The ultrasonographic parameters planned for evaluation include muscle thickness (MT), fascicle length (FL), pennation angle (PA), cross-sectional area (CSA), and echo intensity (EI). Additionally, muscle stiffness will be estimated through shear wave elastography (SWE), and vascularity will be evaluated using superb microvascular imaging (SMI) or a similar non-contrast-enhanced microvascular ultrasound technique. These advanced imaging modalities allow for the assessment of tissue elasticity and intramuscular blood flow, serving as potential surrogate markers of muscle quality and pathology.

Measurements will be acquired under standardized conditions, with the muscles in a relaxed state and proper anatomical alignment. Multiple images and repeated measurements will be obtained to ensure consistency. Longitudinal and transverse imaging planes will be used depending on the parameter being evaluated. The ultrasonographic protocol is designed to minimize operator-dependent variability and to ensure reproducibility across participants.

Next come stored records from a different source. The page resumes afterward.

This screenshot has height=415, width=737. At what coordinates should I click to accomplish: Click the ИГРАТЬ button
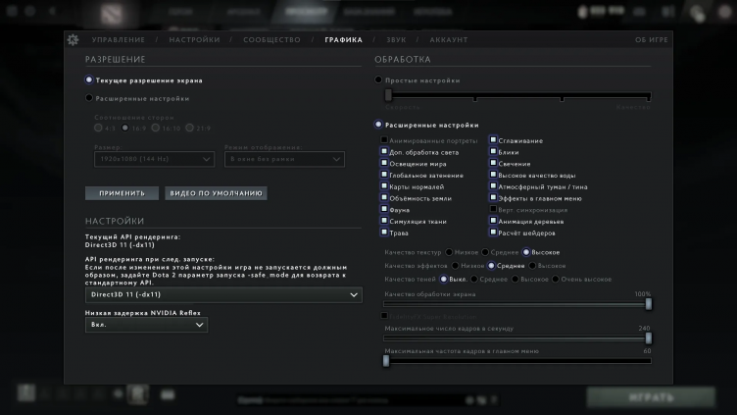651,398
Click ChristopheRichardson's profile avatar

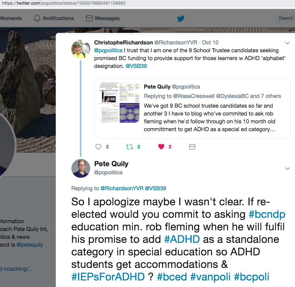pos(81,49)
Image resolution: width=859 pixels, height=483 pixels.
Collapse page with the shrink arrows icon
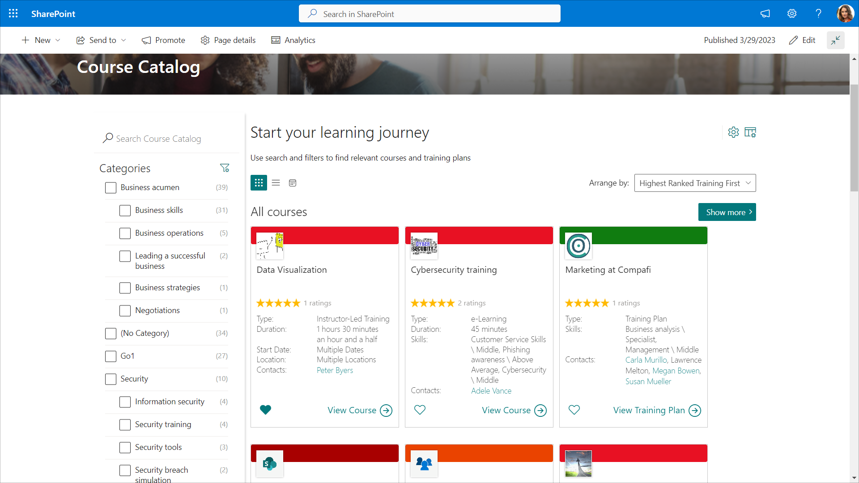(x=835, y=40)
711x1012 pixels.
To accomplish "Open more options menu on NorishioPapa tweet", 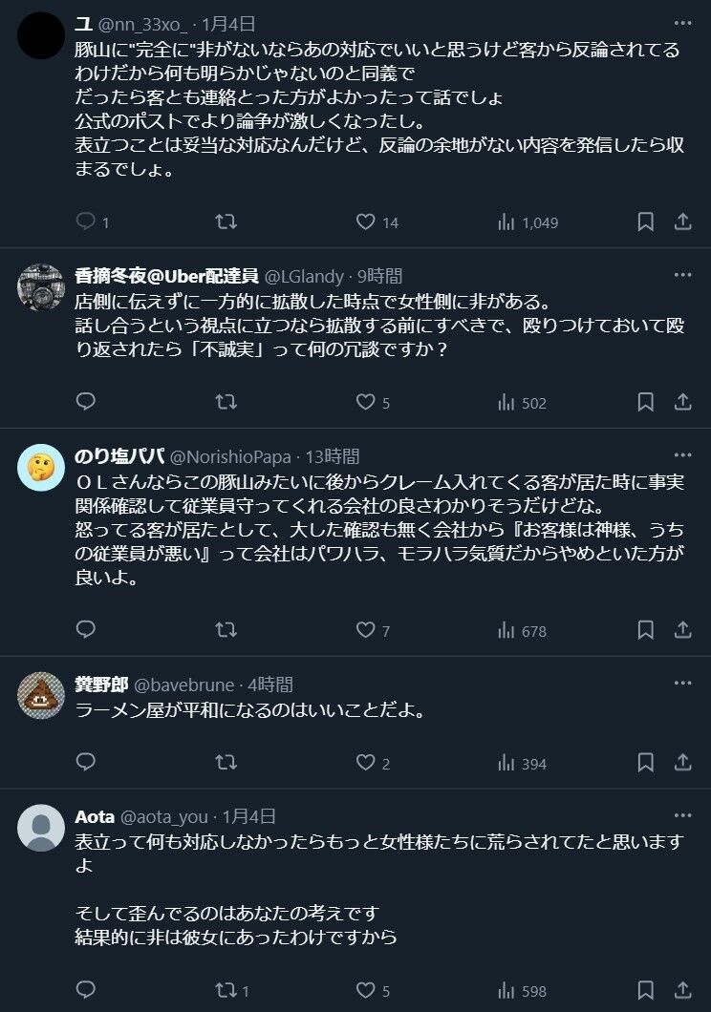I will [x=682, y=455].
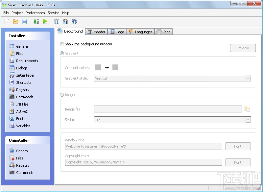Save the current project

[24, 21]
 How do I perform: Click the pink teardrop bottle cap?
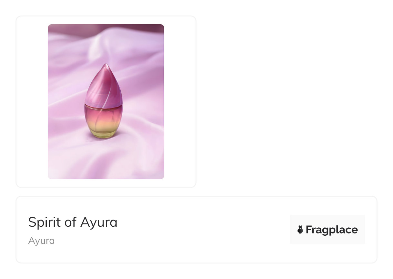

Clinical assessments will be conducted using standardized functional and spasticity-related scales. Gross motor function will be evaluated using the Gross Motor Function Classification System (GMFCS) and the Gross Motor Function Measure-66 (GMFM-66). Hand function will be categorized using the Manual Ability Classification System (MACS). Spasticity will be evaluated through the Modified Ashworth Scale (MAS) and the Tardieu Scale, which include assessments of the angle of muscle reaction (R1), passive range of motion (R2), and their difference (R2-R1). Where applicable, additional tools such as the Assisting Hand Assessment (AHA) and the Observational Gait Scale (OGS) may be employed to further characterize upper limb use and gait function.

Eligible participants include children aged 4 to 18 years with a diagnosis of spastic cerebral palsy, classified within GMFCS levels I to III. Children with recent exposure to interventions that could alter muscle morphology, such as botulinum toxin injection (within 6 months) or orthopedic surgery, will be excluded. Other exclusion criteria include the presence of non-spastic CP subtypes, neuromuscular disorders unrelated to CP, or inability to cooperate with assessments. All assessments will be performed in a single visit, without any therapeutic intervention being administered as part of the study.

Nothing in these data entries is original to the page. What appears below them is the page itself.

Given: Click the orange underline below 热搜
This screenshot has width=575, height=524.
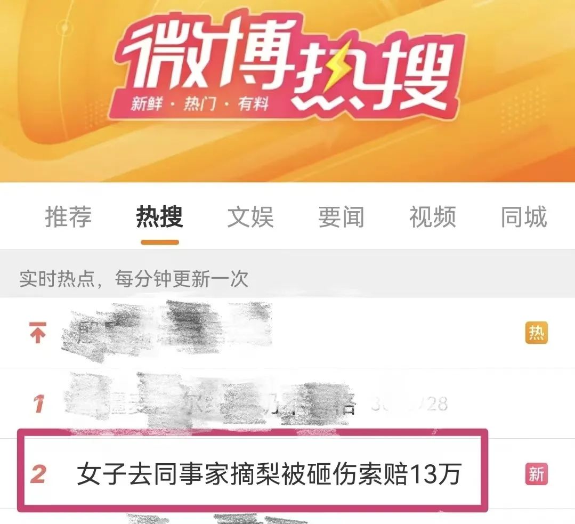Looking at the screenshot, I should pyautogui.click(x=160, y=242).
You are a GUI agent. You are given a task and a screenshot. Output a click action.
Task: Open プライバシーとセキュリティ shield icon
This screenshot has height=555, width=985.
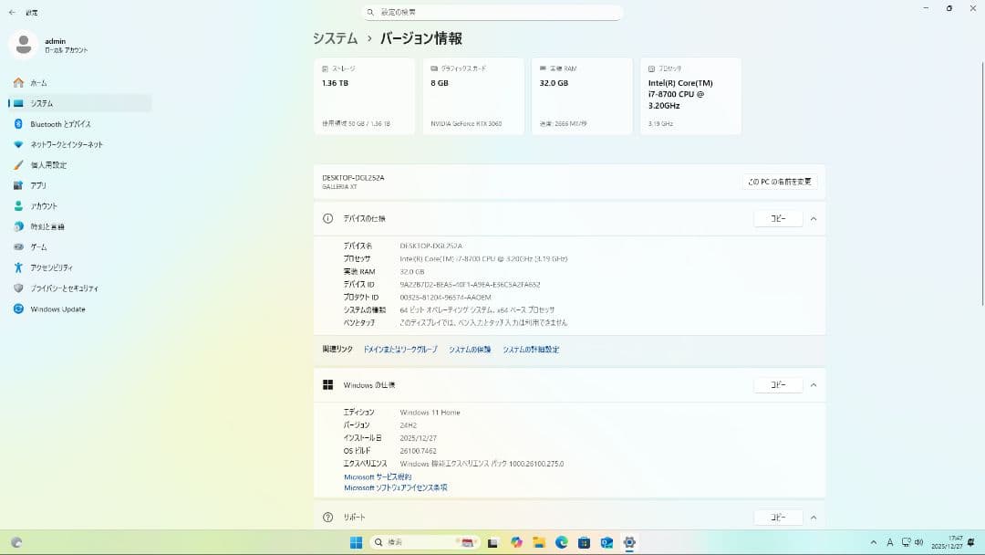[18, 288]
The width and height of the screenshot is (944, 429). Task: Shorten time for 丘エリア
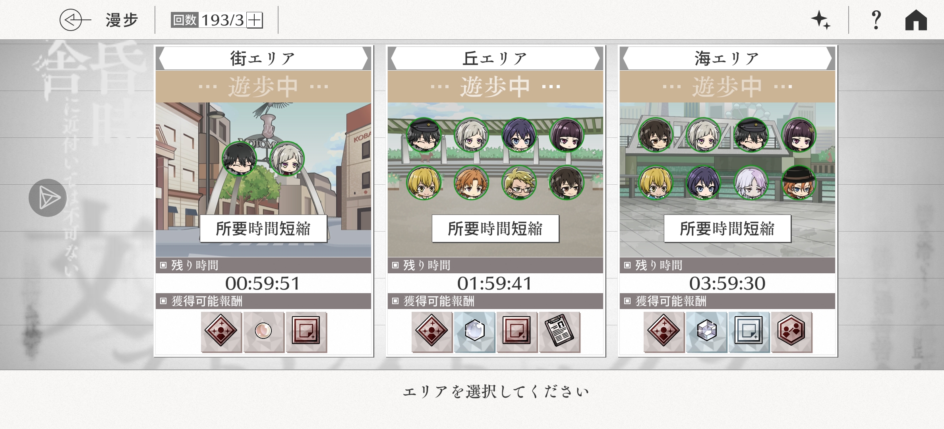(495, 229)
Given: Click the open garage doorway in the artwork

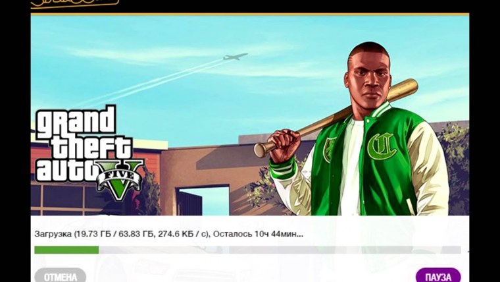Looking at the screenshot, I should 203,200.
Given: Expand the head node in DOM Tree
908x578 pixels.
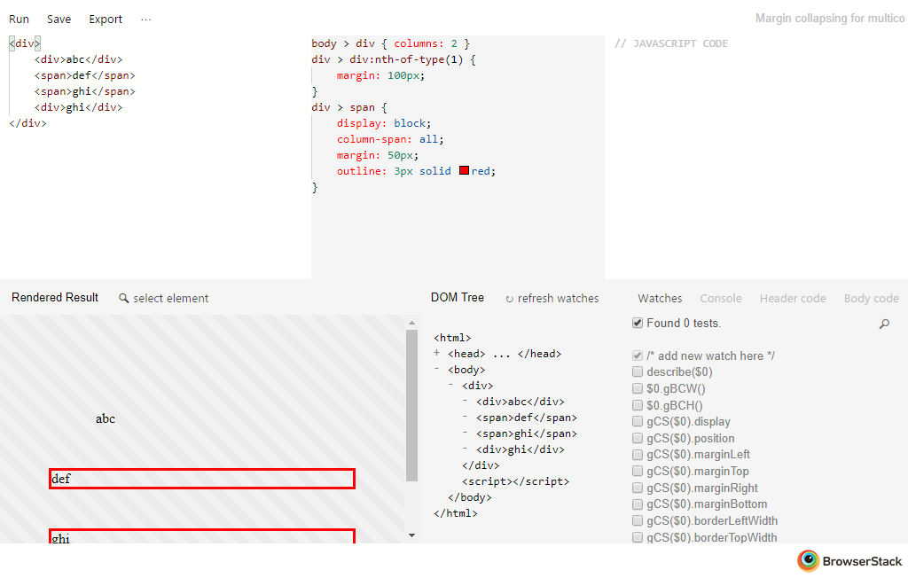Looking at the screenshot, I should [x=437, y=353].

The study involves no invasive procedures and is considered minimal risk. Its aim is descriptive and correlational, without testing any treatment or hypothesis regarding clinical efficacy. A power analysis was conducted to determine the required sample size for detecting statistically significant correlations. Ethical approval has been obtained from the relevant institutional ethics board. Data collected from participants will be anonymized and managed according to institutional and national data protection guidelines.

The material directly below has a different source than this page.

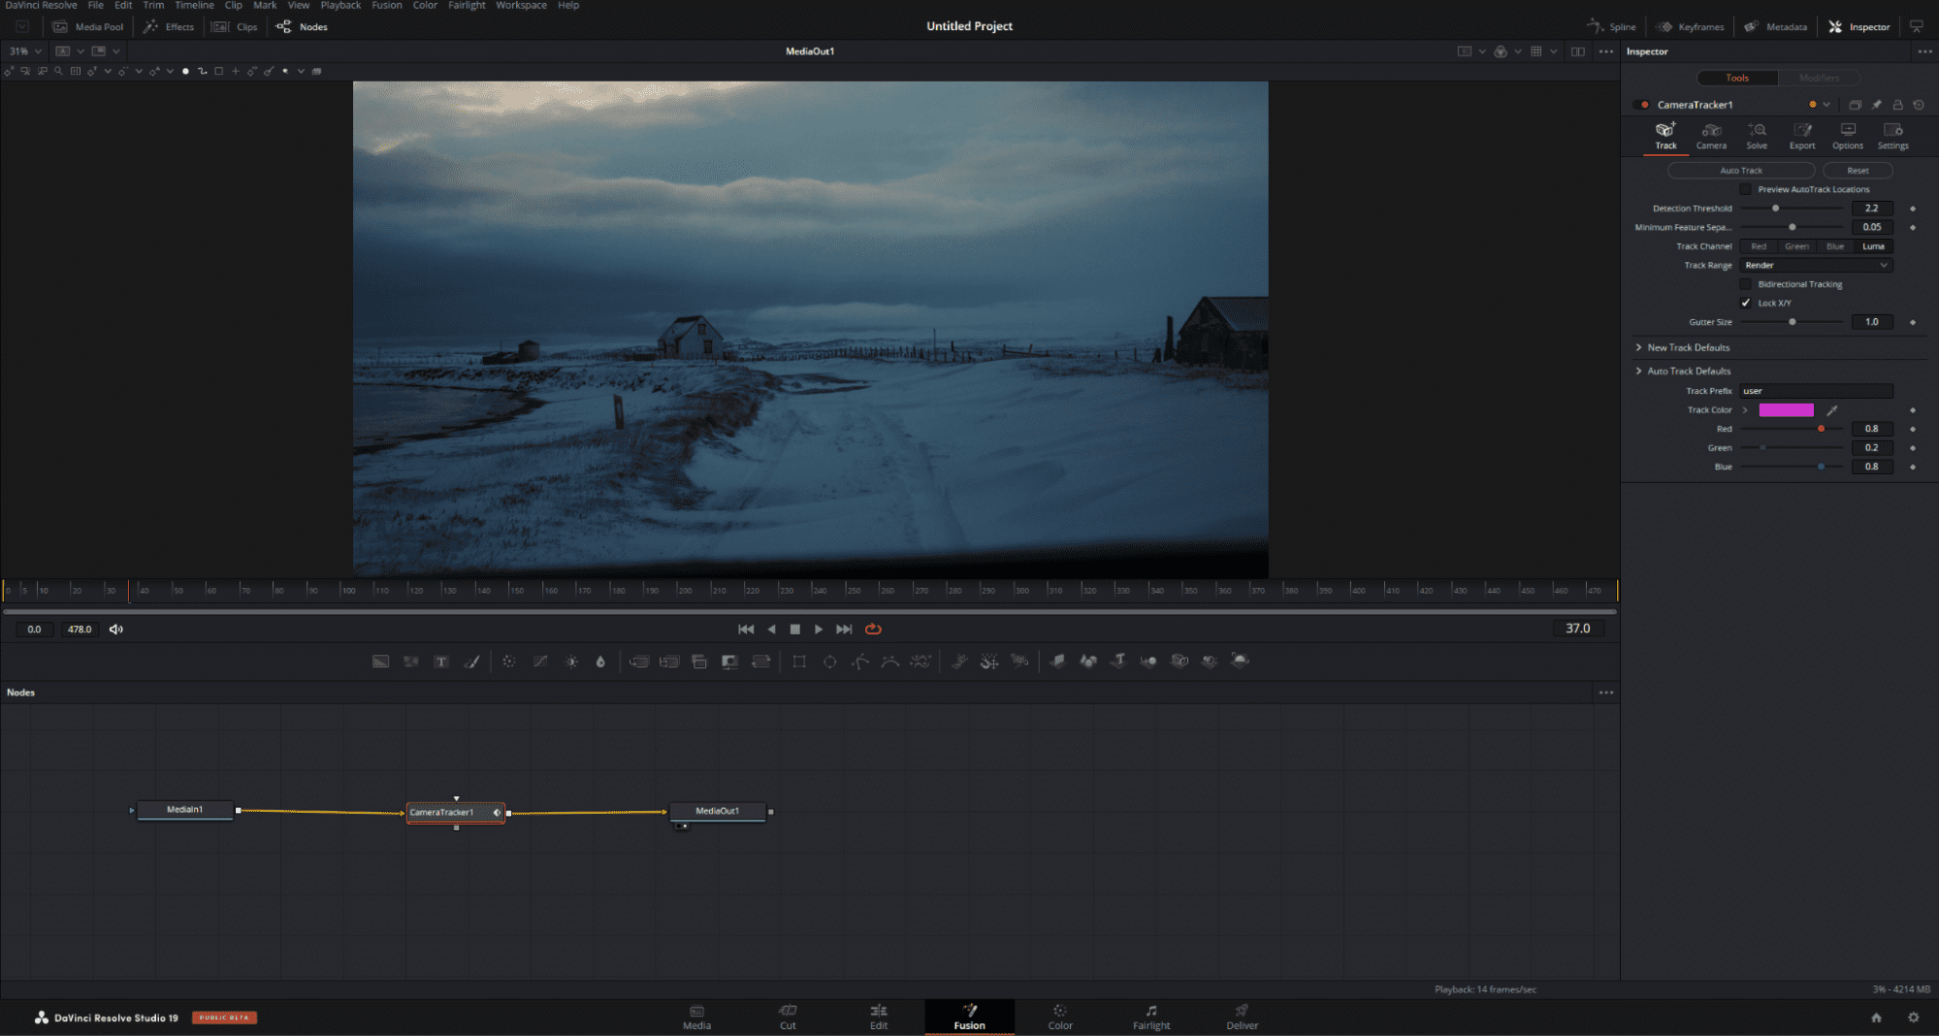
Task: Select the Rectangle mask tool
Action: (x=799, y=662)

Planned statistical analyses include correlation coefficients between imaging parameters and clinical scores, along with regression analyses to identify potential predictors of motor function. Subgroup analyses may explore differences based on GMFCS level, age, or previous therapy exposure. The findings may provide insights into the associations between muscle architecture and clinical function in children with spastic CP, contributing to the development of individualized rehabilitation protocols and improved clinical monitoring.